This file booking photo provided by the Rexburg (Idaho) Police Department shows Chad Daybell, who was arrested June 9, 2020. Daybell, of Idaho, who is charged with destroying evidence after police said the bodies of two missing kids were found on his Idaho property has pleaded not guilty.

BOISE, Idaho >> A man charged with destroying evidence after police said the bodies of two missing kids were found on his Idaho property has pleaded not guilty.

Chad Daybell’s attorney, John Prior, filed documents notifying the court of Daybell’s not-guilty plea late last week. He said Daybell requested a preliminary hearing and a jury trial.

Police found the remains of 17-year-old Tylee Ryan and her brother, 7-year-old Joshua “JJ” Vallow, on June 9 after months of searching. They hadn’t been seen since September, and investigators said the children’s mother Lori Vallow Daybell and her husband Chad both lied to police about their whereabouts.
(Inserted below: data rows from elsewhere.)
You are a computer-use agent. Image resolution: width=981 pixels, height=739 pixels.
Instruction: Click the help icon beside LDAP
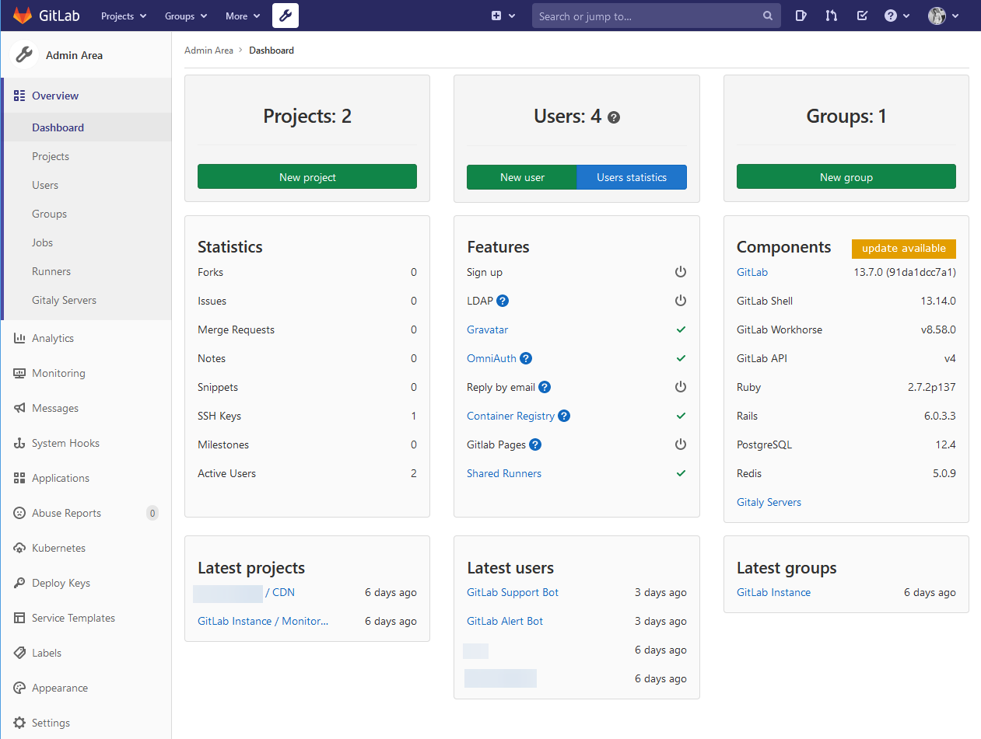coord(501,301)
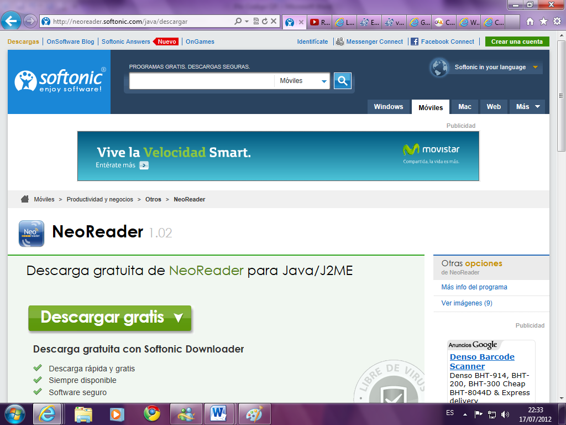This screenshot has height=425, width=566.
Task: Click the blue search magnifier button
Action: tap(343, 81)
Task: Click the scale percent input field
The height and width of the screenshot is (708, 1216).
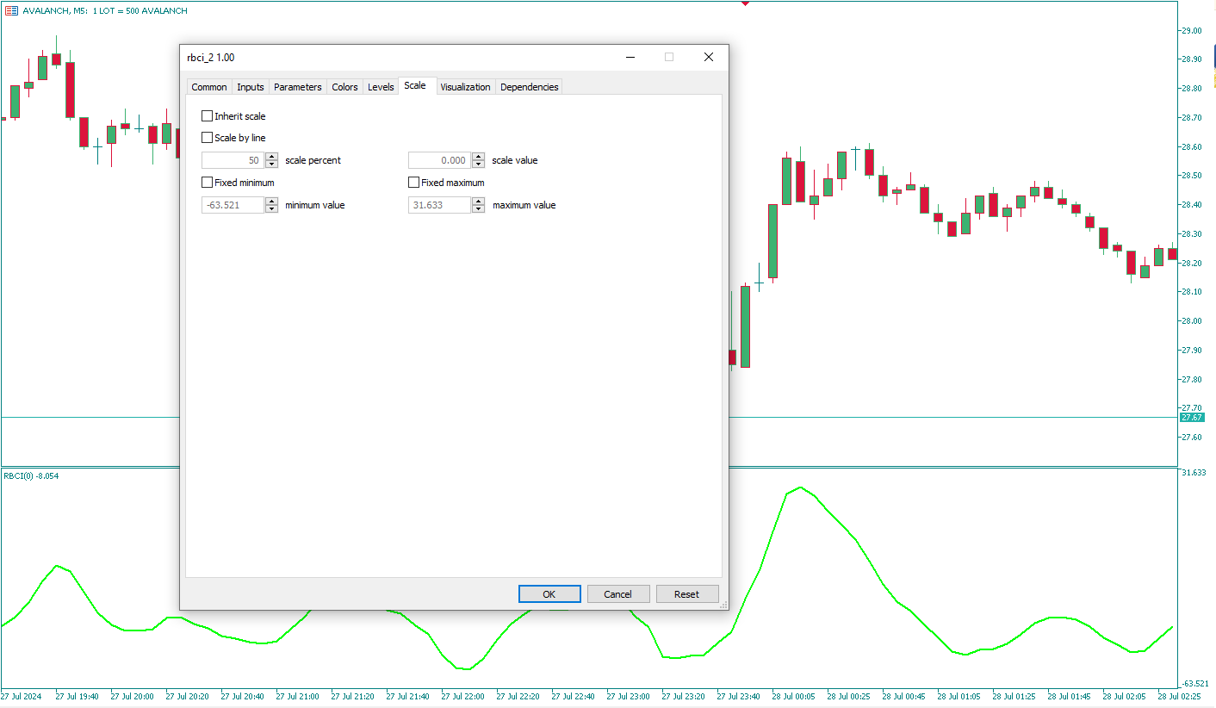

Lori Daybell has been in jail since February, charged with child abandonment and obstructing the investigation. Her attorney has indicated she intends to defend herself against the charges. Both Daybells are being held on $1 million bond, and both are scheduled for preliminary hearings next month.

Police began searching for Tylee and JJ in November after relatives raised concerns. Police say the Daybells lied to investigators about the children’s whereabouts before quietly leaving Idaho. They were found in Hawaii months later.

The case spans several states and began when Lori Daybell’s brother shot and killied her estranged husband, Charles Vallow, in suburban Phoenix last summer in what he asserted was self-defense. Vallow was seeking a divorce, saying Lori believed she had become a god-like figure who was responsible for ushering in the biblical end times.

Her brother, Alex Cox, then died in December of an apparent blood clot in his lung.

Shortly after Vallow’s death, Lori and the children moved to Idaho, where Chad Daybell lived. He ran a small publishing company, putting out many fiction books he wrote about apocalyptic scenarios loosely based on the theology of The Church of Jesus Christ of Latter-day Saints. He also recorded podcasts about preparing for biblical end times, and friends said he claimed to be able to receive visions from “beyond the veil.”

He was married to Tammy Daybell, who died in her sleep last October of what her obituary said were natural causes. Authorities grew suspicious when Chad Daybell married Lori just two weeks later, and they had Tammy Daybell’s body exhumed in December. The results of that autopsy have not been released.